Reste le financement du solde : sur le cas type à Rives-du-Loir-en-Anjou, le reste à charge d'un ménage très modeste ressort à 6 000 € après aide ANAH et prise en charge de l'accompagnement. Étalé sur quinze ans en éco-prêt à taux zéro, cela représente de l'ordre de 35 € par mois, à comparer aux 1 530 € d'économie annuelle attendue sur la facture d'énergie.
L'arbitrage financier se joue ensuite sur le barème : pour « rénovation d'ampleur maison à Rives-du-Loir-en-Anjou », un ménage très modeste mobilise jusqu'à 32 000 €, un ménage modeste 24 000 €, un ménage intermédiaire 18 000 € et un ménage aux revenus supérieurs 4 000 € sur l'assiette de 40 000 € HT. À deux classes gagnées, l'assiette redescend à 30 000 € HT et les montants suivent dans la même proportion.

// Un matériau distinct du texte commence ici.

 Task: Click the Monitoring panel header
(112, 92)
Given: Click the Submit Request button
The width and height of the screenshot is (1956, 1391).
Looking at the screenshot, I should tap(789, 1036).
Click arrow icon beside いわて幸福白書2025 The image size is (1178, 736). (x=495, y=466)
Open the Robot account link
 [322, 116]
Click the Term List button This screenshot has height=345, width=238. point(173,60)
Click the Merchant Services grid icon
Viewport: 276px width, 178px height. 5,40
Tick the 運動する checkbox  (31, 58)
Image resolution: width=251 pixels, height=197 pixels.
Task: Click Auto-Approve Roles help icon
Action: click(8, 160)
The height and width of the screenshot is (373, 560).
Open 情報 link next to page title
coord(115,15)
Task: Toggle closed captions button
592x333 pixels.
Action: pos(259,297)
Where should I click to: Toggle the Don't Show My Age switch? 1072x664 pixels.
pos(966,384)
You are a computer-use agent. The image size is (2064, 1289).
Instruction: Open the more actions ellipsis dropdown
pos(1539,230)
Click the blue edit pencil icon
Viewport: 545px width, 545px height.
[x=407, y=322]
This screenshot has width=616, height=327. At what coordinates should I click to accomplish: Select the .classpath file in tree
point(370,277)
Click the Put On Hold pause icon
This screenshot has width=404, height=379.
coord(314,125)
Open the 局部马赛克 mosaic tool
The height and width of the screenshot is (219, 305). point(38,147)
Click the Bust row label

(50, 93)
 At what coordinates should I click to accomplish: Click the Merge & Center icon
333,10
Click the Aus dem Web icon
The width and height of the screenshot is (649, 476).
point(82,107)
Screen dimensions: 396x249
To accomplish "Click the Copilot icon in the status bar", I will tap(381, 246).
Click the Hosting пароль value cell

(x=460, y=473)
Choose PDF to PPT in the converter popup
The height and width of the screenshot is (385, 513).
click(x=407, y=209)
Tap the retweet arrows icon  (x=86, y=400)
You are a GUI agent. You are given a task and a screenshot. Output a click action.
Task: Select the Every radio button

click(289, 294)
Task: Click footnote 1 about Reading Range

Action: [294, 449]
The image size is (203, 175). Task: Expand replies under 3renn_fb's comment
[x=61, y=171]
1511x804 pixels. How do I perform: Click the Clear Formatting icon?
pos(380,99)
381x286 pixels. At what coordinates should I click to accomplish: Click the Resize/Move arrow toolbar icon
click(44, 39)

Trésorerie du projet à Rives-du-Loir-en-Anjou : 6 000 € de reste à charge pour le profil le plus aidé, accompagnement pris en charge jusqu'à 2 000 €. Un éco-prêt de quinze ans ramène l'effort à 35 € par mois, à comparer aux 1 530 € d'économie annuelle auxquels le bouquet maison participe.
Pourquoi la même solution ne se classe pas au même rang partout : à Rives-du-Loir-en-Anjou relève de la zone H2b, dont la base conventionnelle atteint 225 kWh/m²/an. Le temps de retour de le traitement complet de l'enveloppe d'une maison s'en trouve mécaniquement raccourci par rapport aux zones plus douces.
Le parc local commande la faisabilité : sur 2 209 résidences principales, on estime 2 112 maisons individuelles (96 %) à Rives-du-Loir-en-Anjou. L'échafaudage et l'occupation du logement pendant le chantier y devient l'arbitrage dominant, bien avant le choix de matériau, pour le traitement complet de l'enveloppe d'une maison.
Avant de choisir, regarder ce qui chauffe déjà : à Rives-du-Loir-en-Anjou, le gaz couvre 22 % du parc, le fioul 8 %, l'électricité 58 %. Le traitement complet de l'enveloppe d'une maison s'apprécie à l'aune de cette énergie de départ, seule référence pour estimer l'économie réellement obtenue.
Exigence opposable à Rives-du-Loir-en-Anjou : un métré contradictoire des quatre parois déperditives. Elle doit figurer sur le devis initial, pas seulement sur la facture. Un dossier de le traitement complet de l'enveloppe d'une maison qui en fait l'économie s'expose à un refus de prise en charge, l'aide comme le CEE s'appuyant sur ce critère.
Le marché local ne s'arrête pas à la commune : pour le traitement complet de l'enveloppe d'une maison à Rives-du-Loir-en-Anjou, élargir la consultation à l'ensemble du département (Maine-et-Loire) augmente le nombre d'offres comparables sans dégrader la réactivité du chantier.
Ce qui coûte le plus cher n'est pas le prix d'achat mais la reprise : le générateur commandé avant le calcul de déperditions après travaux oblige à rouvrir l'ouvrage. Comptez 7 475 € à 14 950 € à Rives-du-Loir-en-Anjou, à la charge exclusive du ménage puisque l'aide a déjà été versée sur le premier chantier.